Bacaan Pertama : Sir 6:5-17
Sahabat yang setia tiada ternilai.

Mazmur: Mzm 119:12.16.18.27.34.35
R:35a Biarlah aku hidup menurut petunjuk perintah-perintah-Mu.

Bait Pengantar Injil : Yoh 17:17ab
Sabda-Mu, ya Tuhan, adalah kebenaran. Kuduskanlah kami dalam kebenaran.

Bacaan Injil: Mrk 10:1-12
Yang dipersatukan Allah, janganlah diceraikan manusia.

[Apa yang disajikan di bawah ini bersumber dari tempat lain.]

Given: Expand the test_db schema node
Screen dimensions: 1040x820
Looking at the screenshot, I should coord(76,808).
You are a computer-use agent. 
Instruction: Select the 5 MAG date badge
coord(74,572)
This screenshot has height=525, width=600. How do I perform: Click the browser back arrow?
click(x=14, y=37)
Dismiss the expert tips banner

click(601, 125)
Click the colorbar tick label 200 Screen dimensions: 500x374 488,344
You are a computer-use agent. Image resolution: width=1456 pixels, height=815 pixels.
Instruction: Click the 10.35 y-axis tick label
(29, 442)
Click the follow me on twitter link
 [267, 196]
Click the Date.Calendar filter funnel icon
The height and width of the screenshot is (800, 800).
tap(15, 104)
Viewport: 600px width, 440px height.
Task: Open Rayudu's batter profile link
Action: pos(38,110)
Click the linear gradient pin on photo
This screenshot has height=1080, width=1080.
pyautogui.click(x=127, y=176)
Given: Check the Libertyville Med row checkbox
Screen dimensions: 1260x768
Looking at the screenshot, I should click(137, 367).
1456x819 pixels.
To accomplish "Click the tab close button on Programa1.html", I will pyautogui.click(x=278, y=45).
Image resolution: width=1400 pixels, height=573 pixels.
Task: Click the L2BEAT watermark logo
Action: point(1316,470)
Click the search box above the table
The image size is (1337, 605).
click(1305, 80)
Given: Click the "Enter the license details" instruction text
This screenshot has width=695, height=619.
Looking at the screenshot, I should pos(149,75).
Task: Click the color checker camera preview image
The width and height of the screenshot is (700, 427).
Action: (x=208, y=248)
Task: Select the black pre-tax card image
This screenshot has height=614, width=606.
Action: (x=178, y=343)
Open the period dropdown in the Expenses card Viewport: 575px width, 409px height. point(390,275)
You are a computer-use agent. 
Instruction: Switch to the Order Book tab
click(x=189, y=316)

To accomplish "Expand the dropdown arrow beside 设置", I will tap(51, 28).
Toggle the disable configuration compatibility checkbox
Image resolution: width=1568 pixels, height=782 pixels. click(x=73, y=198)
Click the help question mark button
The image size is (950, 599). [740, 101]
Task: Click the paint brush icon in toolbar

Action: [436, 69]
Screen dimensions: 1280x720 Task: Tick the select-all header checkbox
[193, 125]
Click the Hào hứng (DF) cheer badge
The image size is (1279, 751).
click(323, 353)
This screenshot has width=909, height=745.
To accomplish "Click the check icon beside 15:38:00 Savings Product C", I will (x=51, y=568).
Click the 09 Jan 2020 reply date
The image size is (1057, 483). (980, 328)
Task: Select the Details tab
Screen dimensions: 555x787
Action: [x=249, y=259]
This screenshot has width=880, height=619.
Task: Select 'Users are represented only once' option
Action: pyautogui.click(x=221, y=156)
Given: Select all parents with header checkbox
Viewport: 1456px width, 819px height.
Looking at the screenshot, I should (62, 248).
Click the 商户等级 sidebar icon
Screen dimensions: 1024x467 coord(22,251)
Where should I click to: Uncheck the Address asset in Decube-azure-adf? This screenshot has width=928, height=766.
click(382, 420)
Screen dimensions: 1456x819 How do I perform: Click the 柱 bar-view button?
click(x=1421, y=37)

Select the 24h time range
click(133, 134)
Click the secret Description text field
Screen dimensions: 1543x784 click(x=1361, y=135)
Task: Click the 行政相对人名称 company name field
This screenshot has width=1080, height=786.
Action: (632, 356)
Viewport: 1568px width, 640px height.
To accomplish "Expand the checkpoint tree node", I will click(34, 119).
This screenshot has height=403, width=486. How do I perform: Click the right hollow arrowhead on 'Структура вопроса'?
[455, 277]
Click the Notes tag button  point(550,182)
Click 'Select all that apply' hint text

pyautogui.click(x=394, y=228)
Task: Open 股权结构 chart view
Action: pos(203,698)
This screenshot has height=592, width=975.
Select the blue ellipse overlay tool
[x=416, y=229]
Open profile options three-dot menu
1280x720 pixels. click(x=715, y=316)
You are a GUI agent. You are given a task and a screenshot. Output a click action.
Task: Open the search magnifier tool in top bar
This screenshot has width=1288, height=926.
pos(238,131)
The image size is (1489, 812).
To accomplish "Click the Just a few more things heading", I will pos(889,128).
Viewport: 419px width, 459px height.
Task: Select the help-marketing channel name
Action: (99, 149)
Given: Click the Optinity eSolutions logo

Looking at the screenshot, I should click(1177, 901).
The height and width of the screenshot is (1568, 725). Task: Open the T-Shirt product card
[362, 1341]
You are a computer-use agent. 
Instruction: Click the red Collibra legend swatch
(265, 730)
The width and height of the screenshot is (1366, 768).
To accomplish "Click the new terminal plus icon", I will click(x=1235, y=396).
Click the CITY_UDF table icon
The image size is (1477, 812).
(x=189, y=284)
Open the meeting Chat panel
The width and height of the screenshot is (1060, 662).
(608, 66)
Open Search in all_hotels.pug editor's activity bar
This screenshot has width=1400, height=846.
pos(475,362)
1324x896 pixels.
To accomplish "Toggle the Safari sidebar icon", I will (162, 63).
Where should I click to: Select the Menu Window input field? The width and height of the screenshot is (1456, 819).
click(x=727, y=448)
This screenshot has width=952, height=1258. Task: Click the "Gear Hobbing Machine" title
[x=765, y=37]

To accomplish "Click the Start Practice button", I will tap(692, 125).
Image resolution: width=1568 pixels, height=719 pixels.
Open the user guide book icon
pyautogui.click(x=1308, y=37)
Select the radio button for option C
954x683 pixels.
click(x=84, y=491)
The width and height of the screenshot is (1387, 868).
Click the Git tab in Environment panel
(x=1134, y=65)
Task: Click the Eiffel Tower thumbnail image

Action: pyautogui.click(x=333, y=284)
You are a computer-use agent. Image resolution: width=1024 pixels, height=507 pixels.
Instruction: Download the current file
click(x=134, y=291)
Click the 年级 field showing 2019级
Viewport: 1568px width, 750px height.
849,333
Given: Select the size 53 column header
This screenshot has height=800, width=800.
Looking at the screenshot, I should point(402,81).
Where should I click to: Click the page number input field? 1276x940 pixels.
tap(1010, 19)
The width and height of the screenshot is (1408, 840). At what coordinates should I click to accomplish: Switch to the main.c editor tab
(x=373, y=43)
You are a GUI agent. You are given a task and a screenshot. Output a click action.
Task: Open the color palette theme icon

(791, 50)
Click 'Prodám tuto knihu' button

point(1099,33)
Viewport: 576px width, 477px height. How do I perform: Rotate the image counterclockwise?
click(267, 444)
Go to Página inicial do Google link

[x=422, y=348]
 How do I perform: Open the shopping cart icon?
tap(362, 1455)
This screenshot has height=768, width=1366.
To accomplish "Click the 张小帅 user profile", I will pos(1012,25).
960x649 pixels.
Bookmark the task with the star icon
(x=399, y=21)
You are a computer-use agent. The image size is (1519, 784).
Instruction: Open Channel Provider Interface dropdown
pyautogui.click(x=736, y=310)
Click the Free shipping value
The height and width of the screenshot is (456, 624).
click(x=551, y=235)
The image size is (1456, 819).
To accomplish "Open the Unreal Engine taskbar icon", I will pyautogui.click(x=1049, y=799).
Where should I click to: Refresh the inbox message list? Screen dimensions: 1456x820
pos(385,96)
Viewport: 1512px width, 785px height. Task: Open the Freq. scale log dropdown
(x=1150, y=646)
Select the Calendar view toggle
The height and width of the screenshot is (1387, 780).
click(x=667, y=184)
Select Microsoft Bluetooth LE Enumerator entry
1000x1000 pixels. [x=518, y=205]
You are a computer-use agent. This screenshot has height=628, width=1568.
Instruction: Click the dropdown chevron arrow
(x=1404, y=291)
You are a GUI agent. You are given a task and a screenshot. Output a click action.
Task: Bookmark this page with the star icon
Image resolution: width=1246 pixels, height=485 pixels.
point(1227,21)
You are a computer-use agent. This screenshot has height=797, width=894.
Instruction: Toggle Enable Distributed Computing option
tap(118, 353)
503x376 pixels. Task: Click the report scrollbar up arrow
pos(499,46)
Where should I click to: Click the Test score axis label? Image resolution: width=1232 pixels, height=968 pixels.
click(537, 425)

Inilah Injil Yesus Kristus menurut Markus:

Pada suatu hari Yesus berangkat ke daerah Yudea dan ke daerah seberang sungai Yordan. di situ orang banyak datang mengerumuni Dia, dan seperti biasa Yesus mengajar mereka. Maka datanglah orang-orang Farisi hendak mencobai Yesus.
Mereka bertanya, "Bolehkah seorang suami menceraikan isterinya?"
Tetapi Yesus menjawab kepada mereka,
"Apa perintah Musa kepada kamu?"
Mereka menjawab, "Musa memberi izin untuk menceraikannya
dengan membuat surat cerai."

Lalu Yesus berkata kepada mereka,
"Karena ketegaran hatimulah Musa menulis perintah untukmu. Sebab pada awal dunia, Allah menjadikan mereka pria dan wanita; karena itu pria meninggalkan ibu bapanya dan bersatu dengan isterinya. Keduanya lalu menjadi satu daging. Mereka bukan lagi dua, melainkan satu. Karena itu apa yang dipersatukan Allah, janganlah diceraikan manusia."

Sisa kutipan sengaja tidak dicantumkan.